It is almost hard to believe that our GIEP internship experience is coming to an end in one week. After spending time working with iKure over the past month and a half—and over three months developing our project with them from Ann Arbor—we have definitely come to know both the employees at the organization, and the ins and outs of their operations, both positive and not-so-positive.
Over the last month, our team has pushed relentlessly to have iKure staff arrange field visits to rural communities to get information and feedback from health workers on our application. We only had three 4-hour visits in this time period and interacted with two iKure Community Health Workers and four ASHAs. That was essentially all we were allowed for the formative evaluation process that needed to be done to carry our project forward.
However, we learned vastly more information from these visits than we had in the last four months, in which we tried to gather knowledge about health workers from the iKure project manager and operations manager, who only go out into these communities every once in a while.
We no longer have the time to conduct another field visit to help inform the design of our mobile application. However, what we definitely will finish by the time we leave Kolkata is a detailed documentation “packet” that contains evaluation reports on the field testing we did, an application style guide to standardize iKure’s existing technology frameworks, and a recommendations manual to help iKure move forward sustainably and appropriately in the mHealth sphere.
As we continue to write these documents, we are not only considering the health workers’ contexts that could shape future trainings and usage of the KOL-Health Application (and potentially other electronic health tools), but also the aspects of iKure’s system that can be improved to better support successful implementation and evaluation of technology in community health work.
Our project over the course of the last five months has been somewhat the same, but different altogether:
- We are still looking at maternal-child health and how to integrate an MCH program of sorts into iKure’s framework. However, rather than helping guide health worker training in MCH, we are creating public health surveys and embedding it into an application that will hopefully improve health workers’ activities in the field—especially for visits to mothers, newborns and children.

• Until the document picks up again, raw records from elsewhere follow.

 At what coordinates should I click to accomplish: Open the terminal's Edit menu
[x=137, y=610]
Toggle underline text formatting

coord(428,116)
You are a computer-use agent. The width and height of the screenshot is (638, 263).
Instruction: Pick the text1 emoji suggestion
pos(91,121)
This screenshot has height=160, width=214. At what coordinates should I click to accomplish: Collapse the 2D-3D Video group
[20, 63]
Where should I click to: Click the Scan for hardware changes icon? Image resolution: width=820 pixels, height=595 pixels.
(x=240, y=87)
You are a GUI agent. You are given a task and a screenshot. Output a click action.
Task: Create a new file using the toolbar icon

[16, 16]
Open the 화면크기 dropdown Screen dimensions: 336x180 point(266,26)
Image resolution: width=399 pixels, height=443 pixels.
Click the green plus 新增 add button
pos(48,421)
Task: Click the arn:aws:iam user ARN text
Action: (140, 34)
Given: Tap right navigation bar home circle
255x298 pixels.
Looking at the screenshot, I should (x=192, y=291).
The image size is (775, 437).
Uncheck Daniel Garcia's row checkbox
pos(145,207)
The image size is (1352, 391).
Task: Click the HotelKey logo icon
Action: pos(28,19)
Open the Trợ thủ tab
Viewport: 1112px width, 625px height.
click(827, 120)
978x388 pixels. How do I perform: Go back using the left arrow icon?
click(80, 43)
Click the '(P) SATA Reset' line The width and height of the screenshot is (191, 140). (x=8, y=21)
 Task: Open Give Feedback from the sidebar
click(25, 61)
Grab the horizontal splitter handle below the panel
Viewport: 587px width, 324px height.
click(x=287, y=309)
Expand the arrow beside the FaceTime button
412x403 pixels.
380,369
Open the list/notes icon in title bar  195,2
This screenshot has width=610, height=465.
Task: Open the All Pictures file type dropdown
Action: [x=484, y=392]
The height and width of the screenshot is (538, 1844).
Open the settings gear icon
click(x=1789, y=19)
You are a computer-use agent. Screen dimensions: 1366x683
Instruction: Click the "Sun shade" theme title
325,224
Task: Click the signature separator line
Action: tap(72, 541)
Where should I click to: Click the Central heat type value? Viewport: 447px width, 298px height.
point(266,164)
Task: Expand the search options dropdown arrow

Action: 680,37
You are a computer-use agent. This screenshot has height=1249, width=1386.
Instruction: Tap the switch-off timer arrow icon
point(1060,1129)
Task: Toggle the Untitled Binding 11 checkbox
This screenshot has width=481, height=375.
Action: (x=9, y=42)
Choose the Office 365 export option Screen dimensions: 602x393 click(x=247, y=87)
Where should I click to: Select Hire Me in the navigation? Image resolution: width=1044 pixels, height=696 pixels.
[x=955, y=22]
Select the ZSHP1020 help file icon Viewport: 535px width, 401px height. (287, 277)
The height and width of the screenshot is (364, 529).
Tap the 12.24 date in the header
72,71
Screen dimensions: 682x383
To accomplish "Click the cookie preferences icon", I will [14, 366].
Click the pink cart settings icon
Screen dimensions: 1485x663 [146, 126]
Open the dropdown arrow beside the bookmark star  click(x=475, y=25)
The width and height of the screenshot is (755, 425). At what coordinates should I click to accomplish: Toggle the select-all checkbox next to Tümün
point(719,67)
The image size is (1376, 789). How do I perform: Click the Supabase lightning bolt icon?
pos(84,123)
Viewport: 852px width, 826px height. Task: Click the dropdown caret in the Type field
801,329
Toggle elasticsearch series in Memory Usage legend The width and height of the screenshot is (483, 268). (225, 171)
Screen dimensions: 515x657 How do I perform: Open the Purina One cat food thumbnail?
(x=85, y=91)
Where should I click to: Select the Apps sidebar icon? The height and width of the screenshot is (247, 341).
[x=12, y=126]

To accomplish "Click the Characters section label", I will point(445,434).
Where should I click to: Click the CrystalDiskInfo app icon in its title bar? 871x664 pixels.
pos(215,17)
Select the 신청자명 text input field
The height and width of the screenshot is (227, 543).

- We initially thought back in January that a design probe testing messaging
between health workers in the field and doctors in distant clinics would be beneficial. Although this feature is a component of a mobile application, and is no longer a stand-alone feature used via SMS or IVR, we were still able to look at the messaging feature as a “probe” to determine if doctor-CHW communication would actually occur.
- Our focus on health workers as the primary users of this technology still stands. Although our project scope largely focused on developing design probes and training materials that could be tailored for the health workers’ contexts once we arrived to India, our actual development timeline has not panned out this way. Instead, most of our time has been spent troubleshooting and revising the application through field-testing and evaluation, and we are trying to get to the training documentation completed and handed off to iKure in the last few days we are here.
There is much that needs to be accomplished in the last week working with iKure, but one thing that is important for us to keep in mind is that the core of our project—building a tool with and for health workers—is the same. It is our significantly shortened timeline that has affected what we can feasibly accomplish, given our partners’ high expectations and the amount of research and design that goes into this project.